Figure aussi dans ce groupe Jean-Michel Clément, ancien député socialiste devenu macroniste, qui envisageait même d’aller plus loin. Selon Centre Presse et La Nouvelle République, l’élu de la Vienne évoquait la création d’un groupe parlementaire à part. "Il y a des propositions très nuancées au sein de la majorité et nous voulons peser sur un certain nombre de projets. Ça finira inéluctablement par la création d'un groupe parlementaire", expliquait-il le 8 janvier dernier. L’emploi du passé est de rigueur, car l’homme a depuis démenti formellement avoir tenu de tels propos.
Le spectre des frondeurs
Jean-Michel Clément a-t-il été trop loin ? Qui dit nouveau groupe parlementaire dit potentielle fronde.

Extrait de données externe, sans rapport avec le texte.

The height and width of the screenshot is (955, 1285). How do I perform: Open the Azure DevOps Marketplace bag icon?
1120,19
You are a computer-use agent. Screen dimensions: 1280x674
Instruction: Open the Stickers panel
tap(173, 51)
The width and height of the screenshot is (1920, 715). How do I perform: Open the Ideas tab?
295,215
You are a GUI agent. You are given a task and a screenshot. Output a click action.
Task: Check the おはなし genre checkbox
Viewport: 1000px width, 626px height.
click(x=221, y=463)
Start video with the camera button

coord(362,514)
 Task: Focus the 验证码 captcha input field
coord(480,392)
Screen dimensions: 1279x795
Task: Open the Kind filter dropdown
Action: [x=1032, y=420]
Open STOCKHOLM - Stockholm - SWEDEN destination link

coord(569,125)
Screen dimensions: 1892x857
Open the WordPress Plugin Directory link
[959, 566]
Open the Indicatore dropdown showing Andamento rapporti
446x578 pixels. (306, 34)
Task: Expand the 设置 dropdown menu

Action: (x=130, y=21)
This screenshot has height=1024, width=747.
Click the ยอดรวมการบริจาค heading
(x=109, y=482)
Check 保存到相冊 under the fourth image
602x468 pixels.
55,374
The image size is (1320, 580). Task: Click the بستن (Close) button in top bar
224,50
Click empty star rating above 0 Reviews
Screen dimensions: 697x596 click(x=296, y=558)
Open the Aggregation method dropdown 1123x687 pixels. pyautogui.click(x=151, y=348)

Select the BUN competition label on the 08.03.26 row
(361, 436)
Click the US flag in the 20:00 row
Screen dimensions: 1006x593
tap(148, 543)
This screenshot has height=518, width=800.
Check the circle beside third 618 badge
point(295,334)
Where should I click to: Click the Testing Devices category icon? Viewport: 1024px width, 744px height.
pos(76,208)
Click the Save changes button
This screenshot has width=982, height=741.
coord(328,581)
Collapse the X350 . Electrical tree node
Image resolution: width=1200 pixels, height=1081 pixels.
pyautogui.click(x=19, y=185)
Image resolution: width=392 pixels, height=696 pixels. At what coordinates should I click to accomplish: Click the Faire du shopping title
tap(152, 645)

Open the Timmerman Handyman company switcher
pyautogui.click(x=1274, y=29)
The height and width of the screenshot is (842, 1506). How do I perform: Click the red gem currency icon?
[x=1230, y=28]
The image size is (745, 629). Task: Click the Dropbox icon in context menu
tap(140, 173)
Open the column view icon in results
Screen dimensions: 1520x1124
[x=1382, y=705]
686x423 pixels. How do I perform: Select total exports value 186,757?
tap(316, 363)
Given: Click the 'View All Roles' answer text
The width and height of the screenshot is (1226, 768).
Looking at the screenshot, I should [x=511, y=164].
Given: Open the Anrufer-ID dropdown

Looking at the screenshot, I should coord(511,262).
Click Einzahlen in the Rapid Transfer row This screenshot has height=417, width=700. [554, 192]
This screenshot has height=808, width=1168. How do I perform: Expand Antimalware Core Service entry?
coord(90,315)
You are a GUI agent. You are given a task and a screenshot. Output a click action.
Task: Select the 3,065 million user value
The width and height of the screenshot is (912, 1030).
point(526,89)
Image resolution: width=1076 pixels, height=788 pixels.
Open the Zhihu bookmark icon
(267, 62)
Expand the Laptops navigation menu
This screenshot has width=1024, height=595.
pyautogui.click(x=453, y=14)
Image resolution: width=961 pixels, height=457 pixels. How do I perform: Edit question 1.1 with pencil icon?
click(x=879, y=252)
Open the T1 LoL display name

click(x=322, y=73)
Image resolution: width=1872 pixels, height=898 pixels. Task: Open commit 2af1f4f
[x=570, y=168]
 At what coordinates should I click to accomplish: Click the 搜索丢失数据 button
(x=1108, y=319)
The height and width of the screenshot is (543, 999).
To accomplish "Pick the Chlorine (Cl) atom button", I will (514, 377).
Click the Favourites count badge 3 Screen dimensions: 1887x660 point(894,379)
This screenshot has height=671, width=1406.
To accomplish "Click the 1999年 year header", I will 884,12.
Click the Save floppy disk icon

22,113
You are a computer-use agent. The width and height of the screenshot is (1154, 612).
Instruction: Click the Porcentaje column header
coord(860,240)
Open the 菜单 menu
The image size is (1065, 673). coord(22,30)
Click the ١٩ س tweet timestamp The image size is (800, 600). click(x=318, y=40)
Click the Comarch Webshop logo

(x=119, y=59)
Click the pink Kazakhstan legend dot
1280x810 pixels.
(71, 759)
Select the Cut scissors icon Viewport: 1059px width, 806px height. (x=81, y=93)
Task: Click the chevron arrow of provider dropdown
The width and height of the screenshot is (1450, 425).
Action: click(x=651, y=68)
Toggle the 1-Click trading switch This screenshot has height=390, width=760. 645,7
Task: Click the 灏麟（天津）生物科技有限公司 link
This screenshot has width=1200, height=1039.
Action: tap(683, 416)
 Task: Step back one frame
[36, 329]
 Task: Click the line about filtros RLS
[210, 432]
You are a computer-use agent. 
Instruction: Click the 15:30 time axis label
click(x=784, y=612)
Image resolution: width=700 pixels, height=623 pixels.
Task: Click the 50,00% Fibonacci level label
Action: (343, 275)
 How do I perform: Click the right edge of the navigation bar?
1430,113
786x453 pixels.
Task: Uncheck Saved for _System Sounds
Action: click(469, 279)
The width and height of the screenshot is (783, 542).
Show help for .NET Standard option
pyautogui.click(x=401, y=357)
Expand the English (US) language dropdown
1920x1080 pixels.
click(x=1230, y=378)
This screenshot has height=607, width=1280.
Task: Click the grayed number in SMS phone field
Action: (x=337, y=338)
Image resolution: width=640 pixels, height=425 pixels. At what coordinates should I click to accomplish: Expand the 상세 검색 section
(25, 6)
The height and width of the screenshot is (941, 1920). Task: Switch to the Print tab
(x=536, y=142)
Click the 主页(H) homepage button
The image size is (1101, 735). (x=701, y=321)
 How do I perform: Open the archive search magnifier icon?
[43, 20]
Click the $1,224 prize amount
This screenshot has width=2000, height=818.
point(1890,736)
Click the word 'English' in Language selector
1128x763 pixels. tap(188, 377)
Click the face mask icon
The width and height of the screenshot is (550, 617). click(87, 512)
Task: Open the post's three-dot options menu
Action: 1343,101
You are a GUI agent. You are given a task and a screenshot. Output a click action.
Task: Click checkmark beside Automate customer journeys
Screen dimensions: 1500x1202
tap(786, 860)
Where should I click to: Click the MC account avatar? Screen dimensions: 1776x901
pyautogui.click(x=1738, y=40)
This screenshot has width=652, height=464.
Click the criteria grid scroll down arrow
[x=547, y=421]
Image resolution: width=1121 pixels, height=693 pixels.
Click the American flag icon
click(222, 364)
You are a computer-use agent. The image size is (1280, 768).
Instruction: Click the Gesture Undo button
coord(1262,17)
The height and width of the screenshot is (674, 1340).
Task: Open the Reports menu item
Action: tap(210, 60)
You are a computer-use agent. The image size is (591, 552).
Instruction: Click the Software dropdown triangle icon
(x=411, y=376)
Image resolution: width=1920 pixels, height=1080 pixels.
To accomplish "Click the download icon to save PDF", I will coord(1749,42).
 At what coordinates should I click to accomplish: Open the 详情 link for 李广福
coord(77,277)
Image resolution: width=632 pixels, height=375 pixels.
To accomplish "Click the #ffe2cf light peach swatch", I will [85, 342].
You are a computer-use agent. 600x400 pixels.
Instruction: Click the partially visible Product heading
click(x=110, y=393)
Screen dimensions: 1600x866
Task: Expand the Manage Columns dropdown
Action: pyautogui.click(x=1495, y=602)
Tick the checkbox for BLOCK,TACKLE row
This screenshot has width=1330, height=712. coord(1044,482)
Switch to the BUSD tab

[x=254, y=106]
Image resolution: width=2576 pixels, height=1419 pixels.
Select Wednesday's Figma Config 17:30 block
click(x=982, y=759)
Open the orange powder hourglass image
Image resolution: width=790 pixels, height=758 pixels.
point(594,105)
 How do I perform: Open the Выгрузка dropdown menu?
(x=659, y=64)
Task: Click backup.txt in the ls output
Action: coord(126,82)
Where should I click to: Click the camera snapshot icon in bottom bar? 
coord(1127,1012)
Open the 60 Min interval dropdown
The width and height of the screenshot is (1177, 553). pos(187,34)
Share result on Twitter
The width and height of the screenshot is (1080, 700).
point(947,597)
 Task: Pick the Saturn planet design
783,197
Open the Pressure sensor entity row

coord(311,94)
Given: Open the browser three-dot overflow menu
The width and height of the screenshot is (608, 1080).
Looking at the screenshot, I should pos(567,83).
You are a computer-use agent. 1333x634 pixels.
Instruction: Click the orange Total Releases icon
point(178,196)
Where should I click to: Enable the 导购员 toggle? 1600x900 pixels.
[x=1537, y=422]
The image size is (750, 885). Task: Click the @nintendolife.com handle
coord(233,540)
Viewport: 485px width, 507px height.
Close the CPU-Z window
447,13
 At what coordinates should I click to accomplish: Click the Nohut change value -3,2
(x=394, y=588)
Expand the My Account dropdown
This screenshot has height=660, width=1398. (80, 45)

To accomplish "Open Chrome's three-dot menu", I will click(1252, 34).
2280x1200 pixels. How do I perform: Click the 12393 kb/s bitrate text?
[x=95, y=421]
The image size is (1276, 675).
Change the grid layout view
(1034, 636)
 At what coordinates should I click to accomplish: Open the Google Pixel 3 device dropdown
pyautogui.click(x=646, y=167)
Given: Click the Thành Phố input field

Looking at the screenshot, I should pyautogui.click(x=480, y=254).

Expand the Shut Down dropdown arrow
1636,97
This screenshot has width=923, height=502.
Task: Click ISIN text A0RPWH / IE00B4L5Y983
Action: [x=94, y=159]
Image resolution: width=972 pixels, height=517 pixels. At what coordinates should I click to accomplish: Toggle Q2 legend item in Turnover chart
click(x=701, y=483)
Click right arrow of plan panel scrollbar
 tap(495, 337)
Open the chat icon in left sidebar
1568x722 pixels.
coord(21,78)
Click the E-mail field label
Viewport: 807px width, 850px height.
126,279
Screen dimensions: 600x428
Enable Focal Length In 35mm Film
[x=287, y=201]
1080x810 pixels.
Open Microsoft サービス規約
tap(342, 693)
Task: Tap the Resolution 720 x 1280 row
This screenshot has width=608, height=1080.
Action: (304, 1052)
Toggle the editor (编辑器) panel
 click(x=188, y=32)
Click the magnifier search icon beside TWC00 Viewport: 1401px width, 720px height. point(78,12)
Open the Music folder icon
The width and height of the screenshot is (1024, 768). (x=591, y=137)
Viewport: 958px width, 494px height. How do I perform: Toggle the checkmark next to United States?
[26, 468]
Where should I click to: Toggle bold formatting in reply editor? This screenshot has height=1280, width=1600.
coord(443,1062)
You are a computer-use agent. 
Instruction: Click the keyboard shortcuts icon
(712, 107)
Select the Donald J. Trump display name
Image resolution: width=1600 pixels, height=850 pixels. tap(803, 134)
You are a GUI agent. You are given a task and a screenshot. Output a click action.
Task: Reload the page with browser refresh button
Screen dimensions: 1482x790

Et ça, les leaders de la majorité n’en veulent pas. "On partage un projet et il ne faut pas donner l’impression qu’il y aurait plusieurs chapelles au sein de la majorité", explique à Europe1.fr Aurore Bergé, porte-parole du groupe LREM. "Que cette aile sociale soit un lieu de débat et d’échange, pas de problème. Mais nous avons été élus sur un projet commun de transformation de la société française", rappelle l’élue des Yvelines, qui "ne croit pas" que des députés de la majorité s’abstiendront sur des projets de lois à venir, sur l’immigration ou sur les entreprises par exemple. "Je ne ressens chez personne l’envie de fronder", assure-t-elle.
Pour autant, pas de pression, assure Aurore Bergé. "Les parlementaires de la majorité sont libres", jure-t-elle. Comme Richard Ferrand, le patron des députés LREM. "Un groupe, ce n’est pas un casernement", assurait le député du Finistère dimanche sur Europe 1. "C’est un lieu dans lequel il y a la liberté totale de débat, et l’unité totale dans l’action. Tout le monde me parait à la fois épanoui dans sa liberté et heureux dans sa discipline."
" On a passé le quinquennat à parler des frondeurs. On a été mal habitués "
Pour l’éphémère ministre de la Cohésion des Territoires, si le spectre des frondeurs apparaît, c’est l’héritage du précédent quinquennat. "Il y a eu une telle habitude prise de traquer le frondeur, qui a été le menu quotidien de la chronique pendant les cinq ans qui ont précédé, que là, on cherche. Et lorsqu’untel ou untel exprime sa sensibilité, on dit ‘ça y est, le retour des frondeurs’. Eh bien, non", a-t-il asséné. Là encore, Aurore Bergé est d’accord. "On a passé le mandat précédent à parler d’eux. On a été mal habitués", abonde-t-elle.
Pour l’heure donc, l’aile sociale ne fait pas peur à ceux chargés par Emmanuel Macron et Edouard Philippe de tenir les troupes. Reste à savoir si cette belle unité résistera aux examens de certains projets de loi très sensibles qui s’annoncent. Réponse dès le mois de février avec le texte portant sur l’immigration et défendu par Gérard Collomb.